(Records provided Opens)

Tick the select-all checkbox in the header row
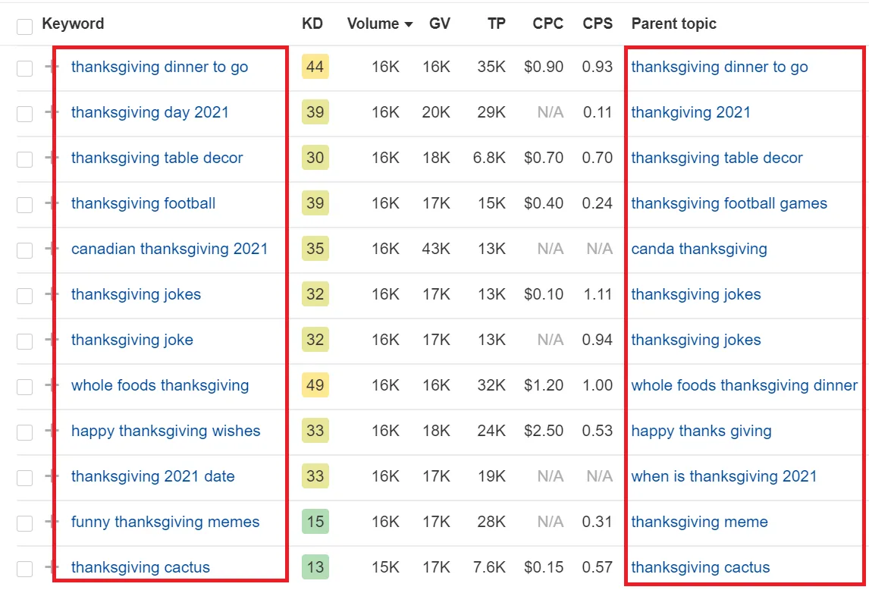869x590 pixels. pyautogui.click(x=25, y=27)
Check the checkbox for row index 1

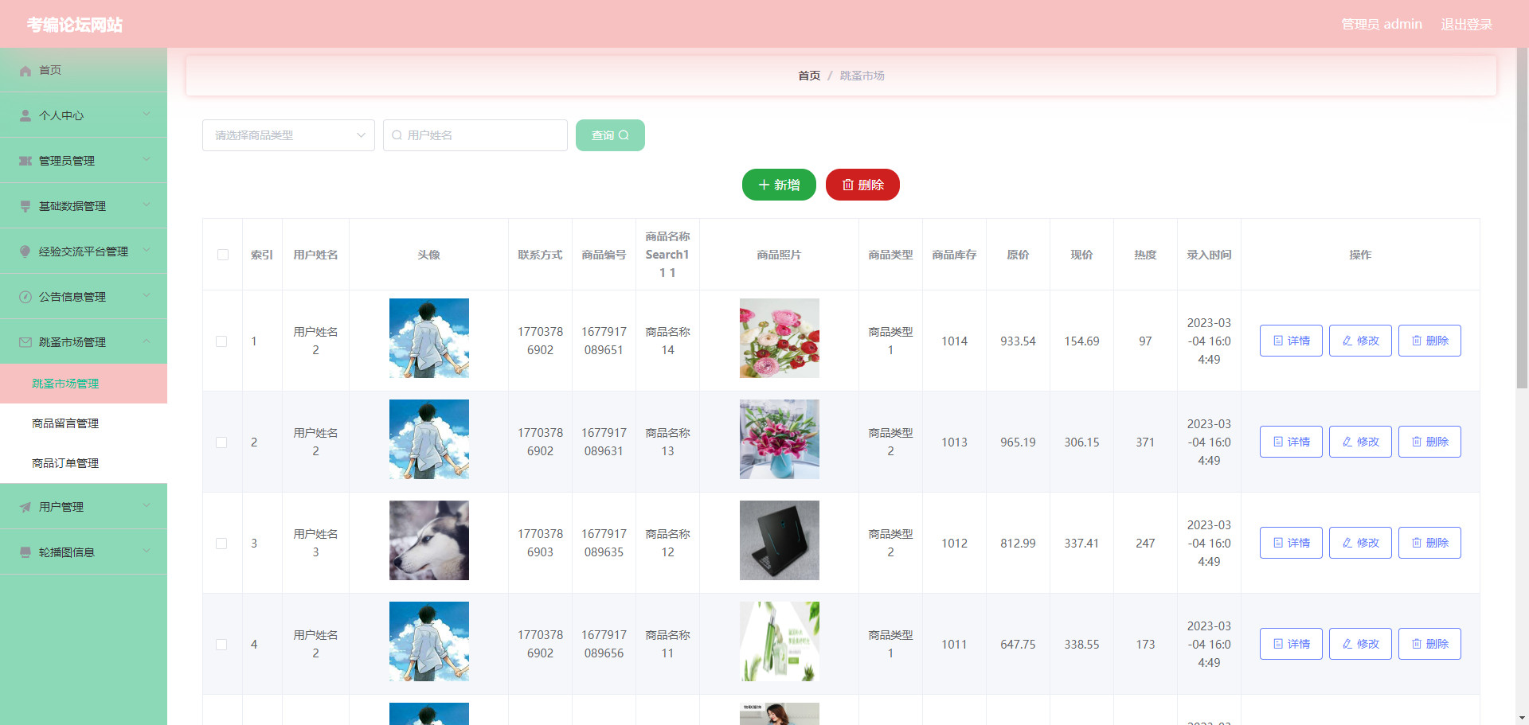pos(221,341)

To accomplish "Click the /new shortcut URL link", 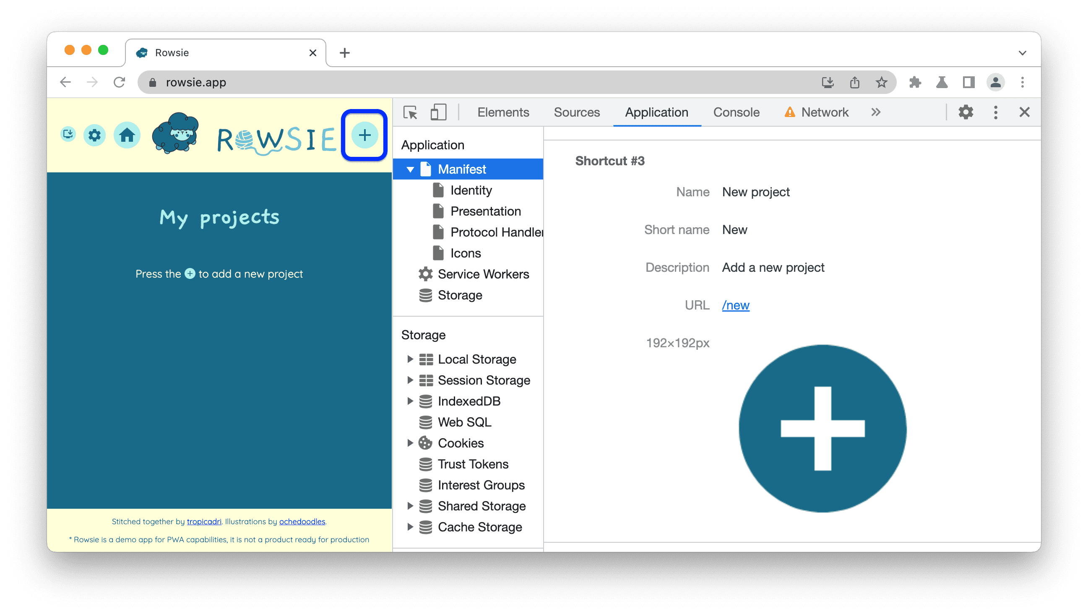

(Records provided Closes)

■ Exercise brief
Hand back the records above exactly, leaving out every picture.

■ Output for this exercise
Tick the select-all checkbox in the header row
869x590 pixels. pyautogui.click(x=25, y=27)
Check the checkbox for row index 1

pos(221,341)

To accomplish "Click the /new shortcut URL link", 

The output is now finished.